Thursday, May 17, 2007

Troll Whisperers and Bees in the Mouth

I came across a good read about managing angry people on the interweb today called "How To Keep Hostile Jerks From Taking Over Your Online Community". It's certainly not a short read, but it is worth while if you care about "internet culture," civility, discourse, and those kinds of things.

The author's main suggestion is that maintainers of social sites notice what "Troll Whisperers" do and emulate them. "Trolls" are, to quote The Indiepub Blog,:


Those angry, anonymous posters who mar Web communities of all types, are a scourge on useful discussion. These insidious little people crawl into the gears and tinker with the delicate machinery that makes a Web community hum.


And "Troll Whisperers" are other members of an online community that manage to take the teeth out of the things trolls post.
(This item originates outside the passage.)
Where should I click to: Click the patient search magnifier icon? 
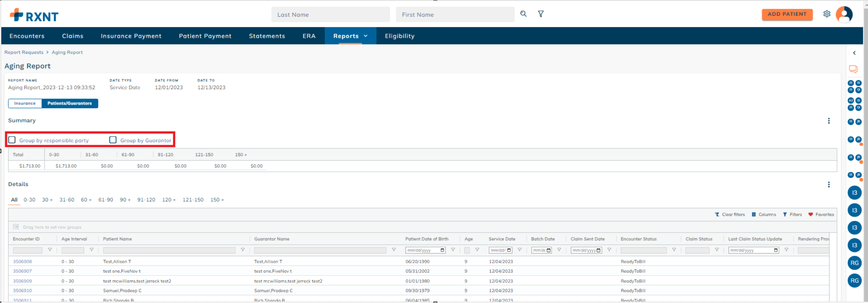pyautogui.click(x=523, y=14)
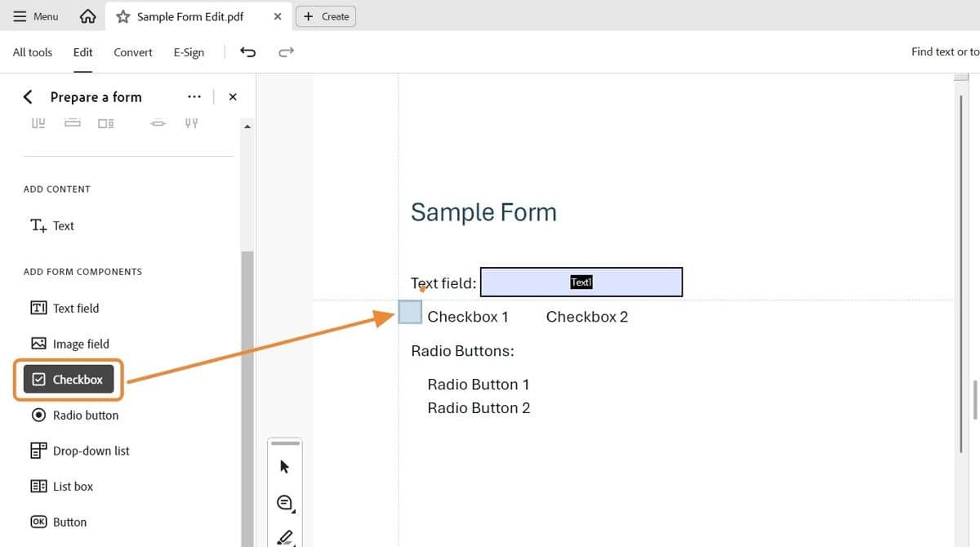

One effective strategy the article mentions is to take all the vowels out of words in their post (tk ll th vwls t f wrds n thr pst) because it makes people read the post more slowly, reducing the effectiveness and provocation of their post. It also sends a strong signal of what's acceptable and what's not, without deleting what's not.

The article also made me think of two (excellent) recent Breakpoint commentaries that stemmed from a book titled "A Bee in the Mouth: Anger in America Now" — Cherishing Anger: A Bee in the Mouth and Anger in Public Discourse: The Rules of Engagement:


A respected journalist begins an article about the president with a statement of undiluted hatred. A prestigious Christian essayist takes every opportunity to rail publicly against Christians more conservative than she is. A famous conservative columnist uses a sexual epithet to describe a presidential candidate at a national conference.

Are these isolated incidents? Or do we have what Peter Wood calls a “national epidemic of anger”?

Wood, the provost and academic vice-president at King’s College, thinks that such an epidemic is indeed raging. In his new book, A Bee in the Mouth: Anger in America Now, Wood explores the roots of that anger and the way it manifests itself in our culture—which, he says, has turned itself into an “angri-culture.”


It's a disappointing state of affairs that there is so much anger and "troll-ing" in public discourse these days, both on- and off-line. I applaud Breakpoint for encouraging Christians to take the lead in turning that around.

Hopefully some day we won't have to put up with comments (with positive ratings!) on Digg like:


My g*d Bush is a f*ck*ng c*nt

or

But Bush is a total cluster-f*ck-- a failure before he was president who ran business after business into the ground, unless his daddy's friends bailed him out with crooked deals, like, give a contractor $200 million of Texas money to build a ball park-- get a few million for his share of the team he was partner owner in. Give hundreds of billions to crooked contractors-- get money in Swiss bank accounts.

Bush is a war criminal who has been the worst president in US history and the most hated creature who ever lived on this planet, more hated than Hitler (there are billions more people on the planet to hate Bush.)



And I won't have to deal with commenters like Marti Abernathey making ad-hominem attacks at me:


But I'm listening to Sean Hannity or Rush Limbaugh cuts into your learnin' time!


(Frankly, I'm not sure what that means, but I'm sure it was meant to be offensive, and it does nothing to advance the debate. Also, for the record, I don't listen to either Hannity or Limbaugh. And Limbaugh certainly doesn't do anything to help promote civility in discourse either.)